The Respondent then filed a bill of costs which was set for determination and also concluded on the 9th February 2012. The applicant’s counsel was unable to be present in court on the day of the taxation hearing due to sickness and asked Mr. Geoffrey Otim Advocate to hold his brief and pray for an adjournment. However, the Learned Assistant Registrar did not grant the adjournment and proceeded to determine the bill of costs ex parte. The Registrar then awarded costs of 45,007,500/= plus VAT standing at 8,101,135/=. On 13th February 2012 a decree was extracted by counsel for the respondent and this was followed by an application for execution of a decree following which a warrant of arrest was issued.
The case for the respondents is that the learned Registrar acted properly and that this application is misconceived.
Mr Jimmy Muyanja appeared for the applicants while Mr Joel Olweny appeared for the respondent.
The applicant submitted that the Registrar exceeded her jurisdiction in three instances;
a) In attending to the Application for Taxation of Costs by the respondent and
b) In signing off the Decree which provided for costs which had not been awarded either in the Partial Consent judgment or judgment. Furthermore the Registrar erred in signing the certificate of costs contrary to Order 21 Rule 8 of the Civil Procedure Rules
c) In issuing the ex parte taxation and taxation award orders in favour of the Respondent
on the issue of the attending to the Bill of Costs when no costs had been awarded by Court, counsel for the applicant submitted that the Decree offends Order 21 rule 6 (1) of the CPR which provides that the Decree must agree or tally with the Judgment. Connected with this the said Decree also has further defects in that it is not dated contrary to Order 21 Rule 7 (1) of the CPR and that it was not submitted to opposite counsel for approval contrary rule 7 (2) of the same Order.
On the issue of the ex parte taxation of the Bill of Costs counsel for the applicant submitted that the Learned Registrar did not properly exercise her power as she was notified that counsel in conduct of the case was sick but she went ahead to tax the bill none the less. It is the case for the applicants that sufficient cause had been shown for the absence of counsel for the applicant during the taxation and by not granting the adjournment the present applicant was locked out of court without a being given a right to be heard. He referred Court the case of Jim Muhwezi V AG & anor MA 18/2007 (CA) where it was held that the right to be heard and a fair hearing are sacrosanct.

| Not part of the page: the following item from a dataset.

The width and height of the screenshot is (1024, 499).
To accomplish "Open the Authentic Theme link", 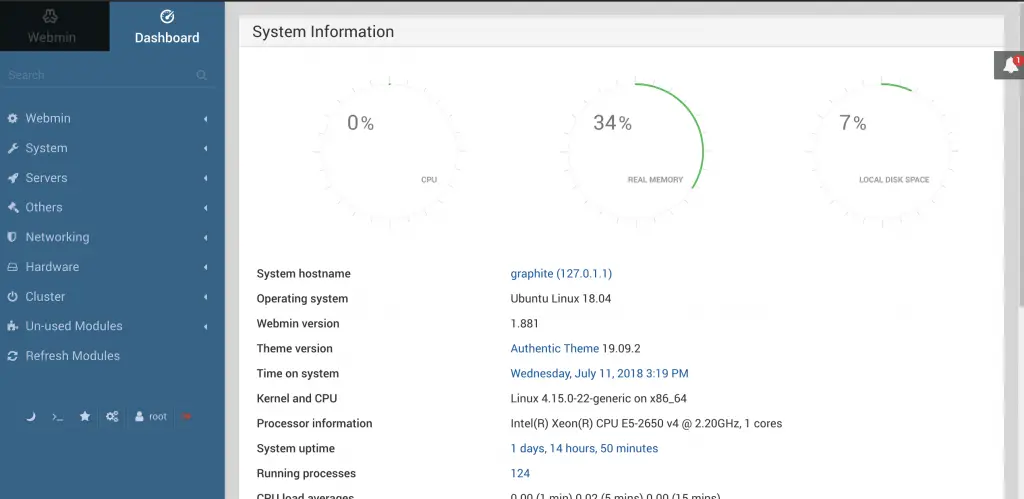I will 555,349.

Counsel for the applicant also submitted that the applications for execution of the Decree were also defective. He referred Court to the Application for Execution of the Decree dated 14th February 2012 and submitted that it should have been made by Chamber Summons or Notice of Motion under Order 22 rule 8 (2) rather than by way of a form. Counsel for the applicant submitted that such an application ought to have been heard by a judge but not a Registrar. He further submitted that a Registrar had no powers under the Order 22 Rule 35 to issue a warrant of arrest as Legal Notice No 04 of 2003 did not give Registrars such powers
He further pointed out that the application for execution was only against the first applicants by way of arrest and detention without recourse to attachment of property first.
He also pointed out that only the first applicant had been cited for execution yet he was not the only the defendant to the said head suit.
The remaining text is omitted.